[PROMPT] Please filter the entries and return only the lines that include "icon".

[RECORDS FOR THIS TASK]
»»
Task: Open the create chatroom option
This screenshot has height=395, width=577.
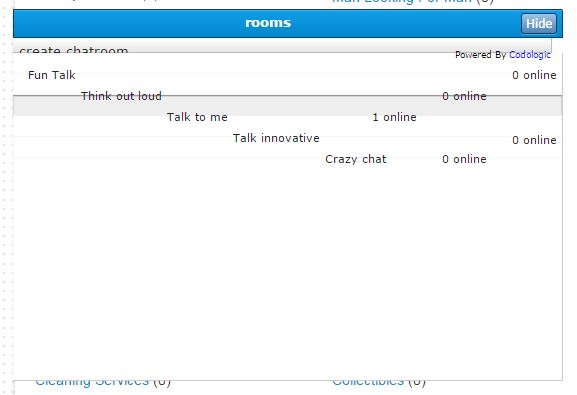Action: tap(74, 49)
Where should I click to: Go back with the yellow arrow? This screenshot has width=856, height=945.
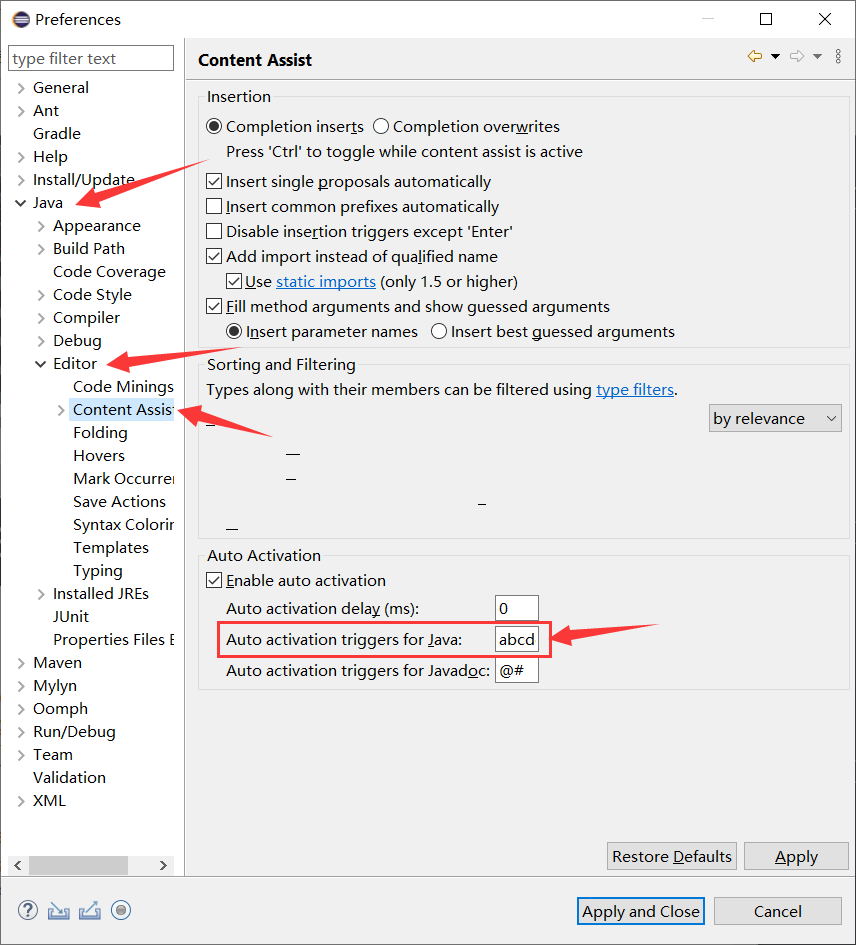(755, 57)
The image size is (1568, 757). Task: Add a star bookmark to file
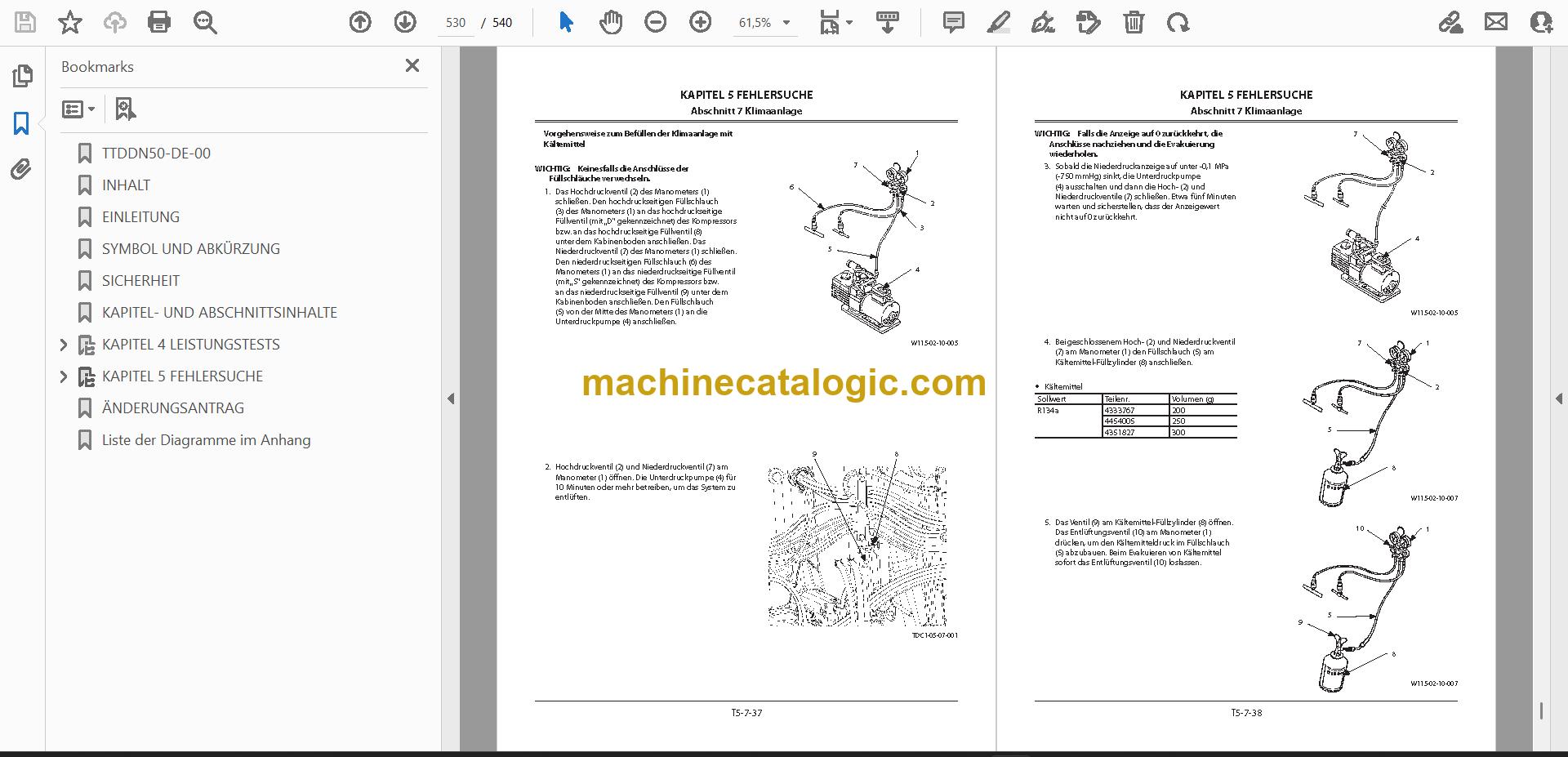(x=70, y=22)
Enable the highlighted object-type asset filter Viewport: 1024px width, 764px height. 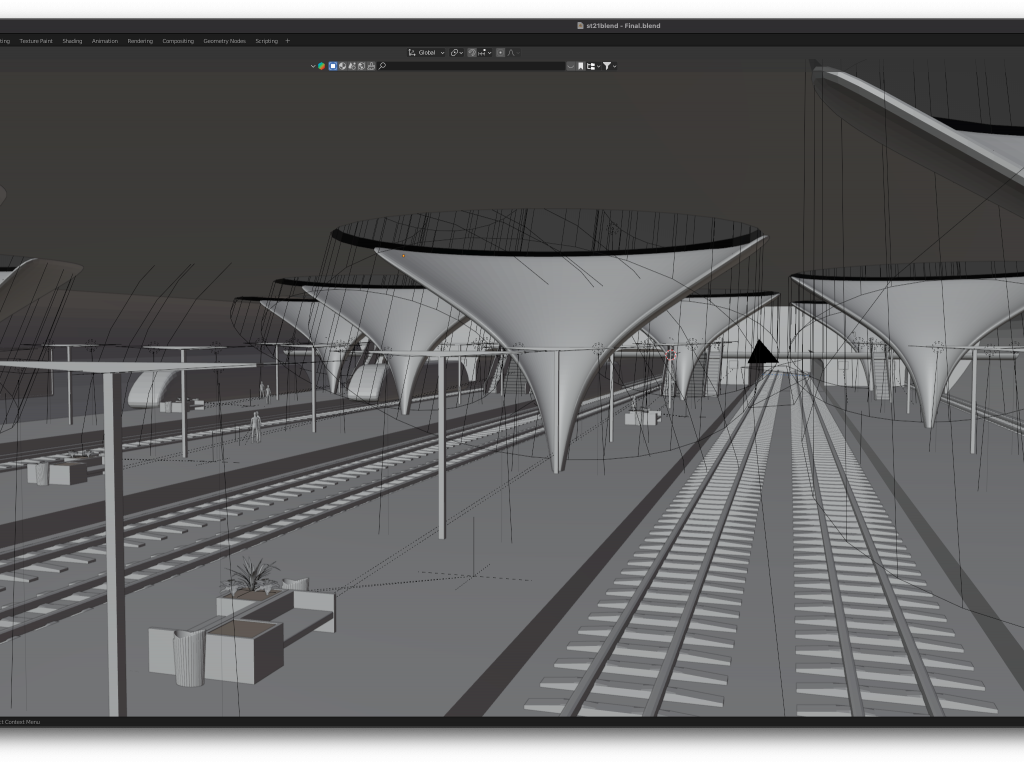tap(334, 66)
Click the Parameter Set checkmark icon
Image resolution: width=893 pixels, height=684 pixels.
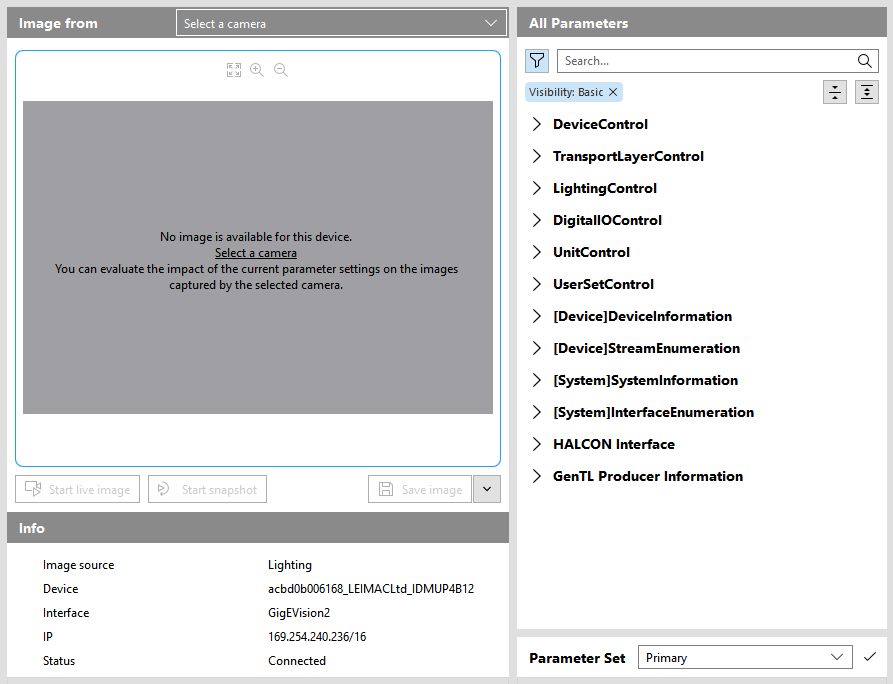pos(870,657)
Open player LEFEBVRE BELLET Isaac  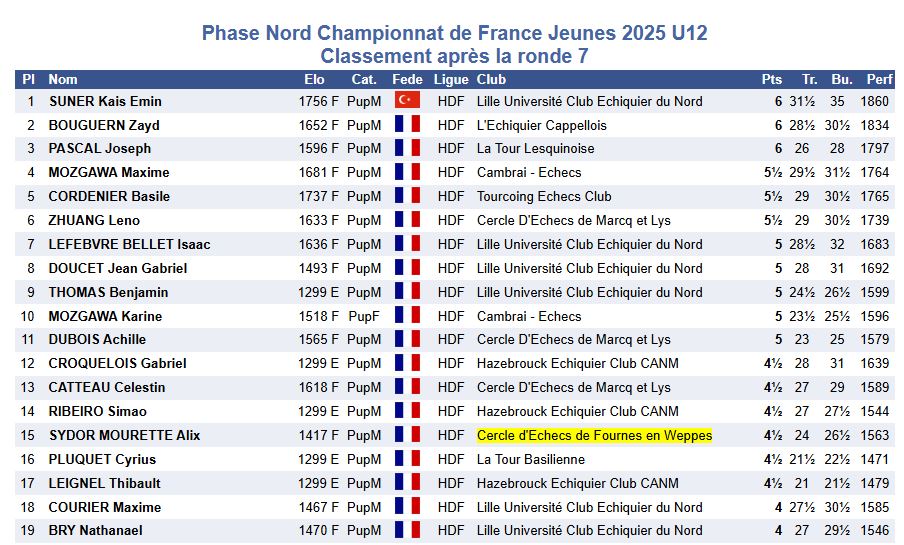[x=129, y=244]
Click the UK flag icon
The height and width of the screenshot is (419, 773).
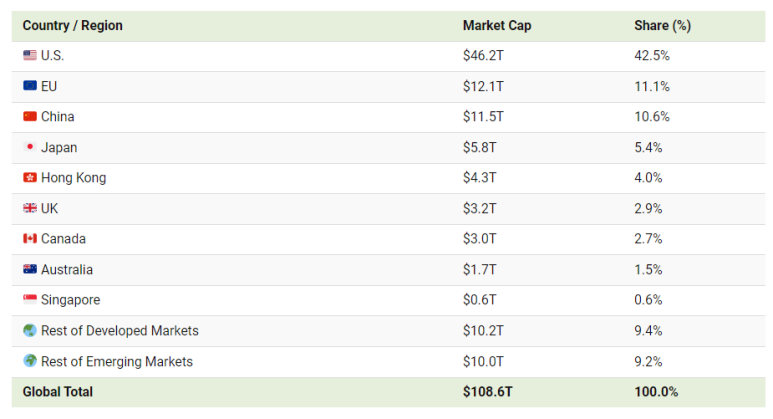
««
[RESPONSE TO THE EXERCISE]
Click the Parameter Set checkmark icon
Click the UK flag icon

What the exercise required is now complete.